There’s an old Vaudeville bit where an otherwise calm person totally loses his cool at the utterance of a particular word and takes his rage out on the utterer. Folks of a certain vintage will remember versions done by the Three Stooges (Niagara Falls) and Abbott and Costello (Susquehanna Hat Company).
Trigger warning: if you intend to watch these, be ready for the standard head slaps, eye gouges, belly jabs, etc.
Trigger warnings have their place. I am thinking maybe New York City Mayor Bill de Blasio should get one every time a reporter is going to say the words “charter schools” and “test scores.” He seems to respond like he’s in one of those skits.
We all saw this most recently when de Blasio, while touting New York City’s improved state test scores, has his parade rained on by a reporter who gave him this: “While the city test scores grew incrementally … charter schools scores outpaced that growth almost double. Why do you think that is?”
“When you see those scores, do you say to the Chancellor or anybody else, ‘Hey, what do you think's going on there?’ Do you look at the difference in those scores and say ‘Is there something else we should be learning there?’"
No, de Blasio didn’t poke the questioner in the eye or put his fist through his fedora.
He did worse.
With a week’s worth of snark and sniffling, de Blasio managed to:
a) Insult every charter student who did well on the state exams by saying they were trained to score well, like puppies are trained to do tricks;
b) Denigrate the hard work put in by hundreds of school teachers; and
c) Tell thousands of mostly black and lower-income city parents their children’s accomplishments were a fraud.

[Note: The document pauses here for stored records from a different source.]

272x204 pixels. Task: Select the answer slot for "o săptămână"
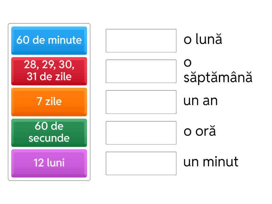coord(141,71)
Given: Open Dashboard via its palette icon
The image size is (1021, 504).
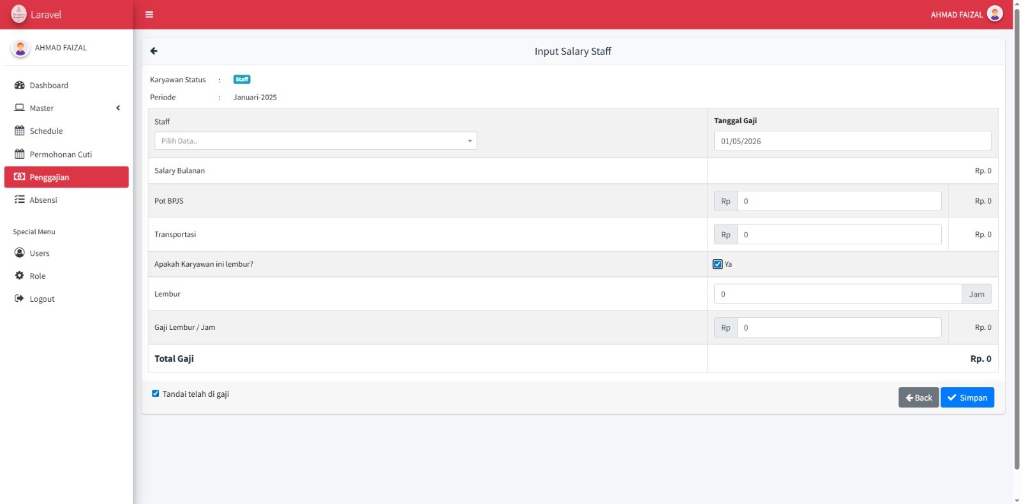Looking at the screenshot, I should click(x=20, y=85).
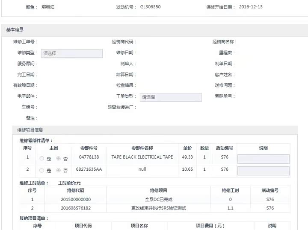Click part number 68271635AA
The height and width of the screenshot is (230, 308).
[89, 169]
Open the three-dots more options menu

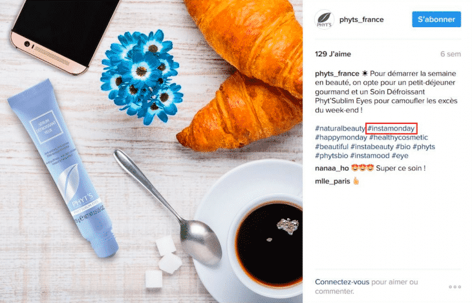click(455, 287)
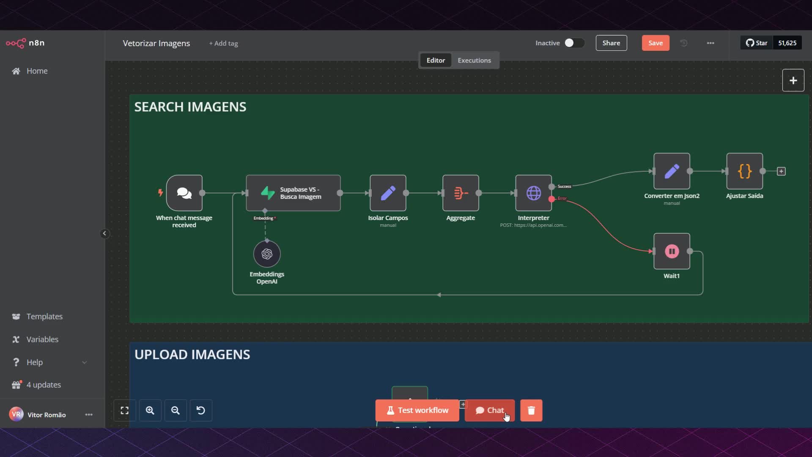Collapse the left sidebar
812x457 pixels.
pyautogui.click(x=104, y=233)
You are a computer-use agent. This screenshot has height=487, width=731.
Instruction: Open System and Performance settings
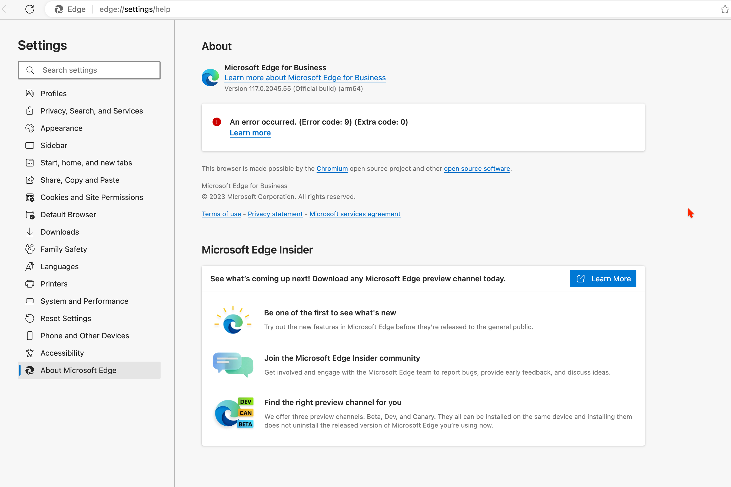(84, 301)
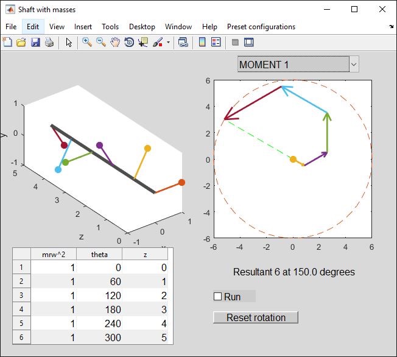Open the Insert menu
The width and height of the screenshot is (397, 357).
pyautogui.click(x=83, y=27)
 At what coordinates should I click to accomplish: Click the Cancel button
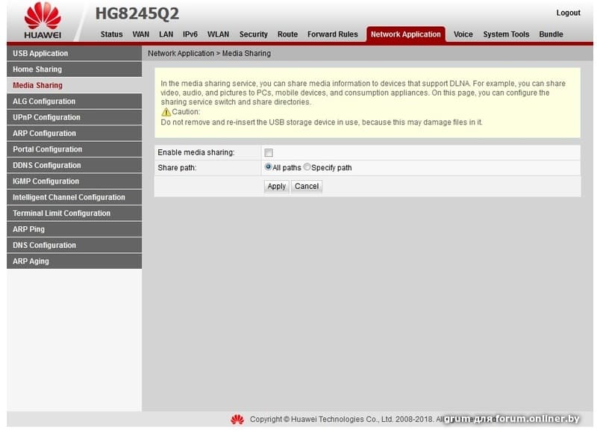[x=306, y=187]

He even referred to kids in city schools as “our children.” Meaning charter school students are whose children, exactly?
He’d obviously rather have a tooth pulled by a team of horses than give charters some credit, especially ones part of a certain (highly successful) network.
The mayor’s views are his prerogative, but when all is said and done de Blasio will find himself on the wrong side of history.
At a time when the culture is pointed toward wanting more options, he’s clutching to a centralized bureaucratic mindset that tells parents obviously unhappy with the city’s schools to “suck it up” and send their kids there anyway.
Americans who feel disserved by existing sets of rules imposed upon them by outside parties – eg, organized religion, marriage, taxi cabs, gender identification and more -- demand and are granted the right to have a say in what affects them.
Yet, the mayor will not fight for parents who opt for public schools not run by the city.
While saying he wants most to help those at the bottom, de Blasio barnacles himself to a public education system that imposes its will on people who don’t have the means or the mobility to exercise their own.
What these families do have is desire and the knowledge they can opt out. Charters – and not just the ones de Blasio considers acceptable – give them something to opt for. Charter schools give these parents power that de Blasio, for all his progressive bluster, will not.
It’s time for him to face the fact that charters are here to stay and that the new way of public education is going to include both city-run schools and charters. This is true in New York City, Washington DC, Chicago, Detroit, Miami, New Orleans, Philadelphia, Buffalo, Rochester, and more.
As Neerav Kingsland noted this weekend, charter enrollment only rises.
How can de Blasio possibly think charters won’t grow much anymore?
"People will come."
Folks are only going to get better at it. The teaching and learning in charters will continue to improve. Leaders will be grown. The sector will continue to diversify.
Expertise will build, and community roots will deepen. Charter governing boards will get better at their jobs. Parents will demand this kind of choice for their children.
People will come.
All over the country, smart educators, thinkers and do-ers are working to see that this becomes so.
Mayor de Blasio is tied to an old way. He can continue to deny this progress if he wants.
Or he could look at the performance of so many charters in the city and say:
“Look, you know I have concerns with some charters. But some of them appear to be done very well. Yes, there probably are things we can learn. We don’t have a monopoly on good ideas so we’re gonna take a look. It can only help what we do for the one million kids in the city schools.”
What’s there to lose? Even Nixon went to China.